# WORK REQUEST 1
Answer these questions about the post on aging, one line per answer, marked (a), (b), (c):
(a) What date is shown at the top?
(b) Whose paragraph is this, according to its label?
(c) Which generation does the writer claim to belong to?
# WORK REQUEST 2
Write the next part of the paragraph about growing old, picking up after its final sentence.

# DOCUMENT SECTION
-=-=-

Wednesday, January 26, 2011

TAG TEAM PARAGRAPH 2

Lisa's paragraph

There may have been some time in the distant past when achieving great age was seen as a path to wisdom. But here in the 21st century, the wisdom of three days ago, let alone three decades ago, is discounted as outdated. Amassing the experience of several decades on the planet is looked upon not as a passage to wisdom, but as an express ticket to irrelevancy. It’s no wonder people of my generation—we ubiquitous Baby Boomers—nurse an irrational fear of growing old. We are shown daily that we must either match the frenetic pace of our children’s society, or be cast aside like yesterday’s iphone.

-=-=-

# SUPPLIED INFORMATION
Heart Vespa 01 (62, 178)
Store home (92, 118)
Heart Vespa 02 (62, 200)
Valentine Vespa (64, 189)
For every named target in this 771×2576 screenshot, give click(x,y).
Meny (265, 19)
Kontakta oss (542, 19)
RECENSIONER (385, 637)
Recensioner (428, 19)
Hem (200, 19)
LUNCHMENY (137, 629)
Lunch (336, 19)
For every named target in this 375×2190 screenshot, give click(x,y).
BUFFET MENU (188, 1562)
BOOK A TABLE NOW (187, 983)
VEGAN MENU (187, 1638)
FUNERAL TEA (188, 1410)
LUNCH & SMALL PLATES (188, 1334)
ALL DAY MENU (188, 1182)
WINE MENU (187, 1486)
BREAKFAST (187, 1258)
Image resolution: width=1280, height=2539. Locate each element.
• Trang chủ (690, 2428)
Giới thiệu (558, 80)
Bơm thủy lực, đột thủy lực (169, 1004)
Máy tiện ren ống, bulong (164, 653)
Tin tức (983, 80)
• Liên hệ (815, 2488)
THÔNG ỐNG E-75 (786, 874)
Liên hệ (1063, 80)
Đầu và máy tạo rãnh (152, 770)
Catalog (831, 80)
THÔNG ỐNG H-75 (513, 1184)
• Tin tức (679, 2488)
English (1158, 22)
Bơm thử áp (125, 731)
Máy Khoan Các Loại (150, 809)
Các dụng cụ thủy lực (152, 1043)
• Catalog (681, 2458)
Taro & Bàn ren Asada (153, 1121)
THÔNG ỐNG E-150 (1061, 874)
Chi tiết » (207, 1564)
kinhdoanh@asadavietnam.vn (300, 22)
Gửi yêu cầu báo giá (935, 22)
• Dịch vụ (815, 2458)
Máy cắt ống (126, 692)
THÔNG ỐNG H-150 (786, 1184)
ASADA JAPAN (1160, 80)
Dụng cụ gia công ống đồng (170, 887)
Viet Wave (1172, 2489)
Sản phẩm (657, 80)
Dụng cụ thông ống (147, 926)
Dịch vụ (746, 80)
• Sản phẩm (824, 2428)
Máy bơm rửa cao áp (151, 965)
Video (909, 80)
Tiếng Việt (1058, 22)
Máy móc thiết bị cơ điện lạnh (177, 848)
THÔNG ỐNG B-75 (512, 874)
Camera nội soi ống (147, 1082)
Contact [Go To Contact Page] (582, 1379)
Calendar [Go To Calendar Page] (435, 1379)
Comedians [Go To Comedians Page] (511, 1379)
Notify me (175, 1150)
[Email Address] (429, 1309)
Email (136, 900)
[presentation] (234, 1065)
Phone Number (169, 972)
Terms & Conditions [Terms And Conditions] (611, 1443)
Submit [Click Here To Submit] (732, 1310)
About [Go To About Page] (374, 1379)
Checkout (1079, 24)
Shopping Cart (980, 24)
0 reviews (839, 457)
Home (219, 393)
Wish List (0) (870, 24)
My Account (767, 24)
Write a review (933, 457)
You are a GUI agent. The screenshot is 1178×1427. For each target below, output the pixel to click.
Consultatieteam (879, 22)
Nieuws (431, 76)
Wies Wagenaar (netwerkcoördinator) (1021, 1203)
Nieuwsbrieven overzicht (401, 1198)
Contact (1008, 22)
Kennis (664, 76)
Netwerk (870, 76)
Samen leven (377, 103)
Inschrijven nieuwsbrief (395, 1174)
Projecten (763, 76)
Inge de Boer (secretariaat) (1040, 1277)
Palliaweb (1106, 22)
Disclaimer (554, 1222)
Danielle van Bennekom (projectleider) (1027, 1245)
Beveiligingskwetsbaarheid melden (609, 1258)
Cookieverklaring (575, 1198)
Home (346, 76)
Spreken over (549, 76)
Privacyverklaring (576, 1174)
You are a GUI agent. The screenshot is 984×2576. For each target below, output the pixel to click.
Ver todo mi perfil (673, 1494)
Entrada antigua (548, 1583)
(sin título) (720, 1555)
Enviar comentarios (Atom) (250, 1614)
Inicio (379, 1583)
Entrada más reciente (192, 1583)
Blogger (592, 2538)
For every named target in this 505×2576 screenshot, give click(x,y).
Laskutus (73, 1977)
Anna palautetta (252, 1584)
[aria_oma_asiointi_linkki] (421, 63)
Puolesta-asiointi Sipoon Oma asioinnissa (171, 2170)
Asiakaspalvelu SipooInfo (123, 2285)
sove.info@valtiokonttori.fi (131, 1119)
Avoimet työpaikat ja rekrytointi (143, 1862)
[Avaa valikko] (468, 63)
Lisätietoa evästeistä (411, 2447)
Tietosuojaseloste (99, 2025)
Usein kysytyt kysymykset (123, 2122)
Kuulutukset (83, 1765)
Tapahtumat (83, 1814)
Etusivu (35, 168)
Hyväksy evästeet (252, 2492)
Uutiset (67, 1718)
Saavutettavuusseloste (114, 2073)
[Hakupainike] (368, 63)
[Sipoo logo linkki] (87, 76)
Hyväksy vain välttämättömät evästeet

-=-=-

# RESPONSE 1
(a) Wednesday, January 26, 2011
(b) Lisa's
(c) The Baby Boomers

# RESPONSE 2
Jackie's paragraph

I’m not sure that age has ever been that respected in America. At least not since the middle of the 1800's. Once the frontier opened up at the end of the revolution we were able to endlessly reinvent ourselves. My dad’s family hit the east coast by the end of the seventeenth century. They hit Ohio before the 1840’s and the Oregon coast within a generation. We don’t preserve our cities, we abandon them. We don’t pass our homes to our children; how can we? The folks have moved to Florida. The sons were transferred to Dallas and Seattle. The daughters ended up in Atlanta and LA. How can you respect the wisdom of the ages when it’s pulled up stakes and moved to Miami? It’s not just technology. Too many shop at big box stores in strip malls catering to our appetite for fast food, fast coffee, cheap clothes straight off the ship from you know where. Neighborhood churches are abandoned for mega churches that were founded not centuries or even decades ago but last year. Is there any way to put this country on rewind?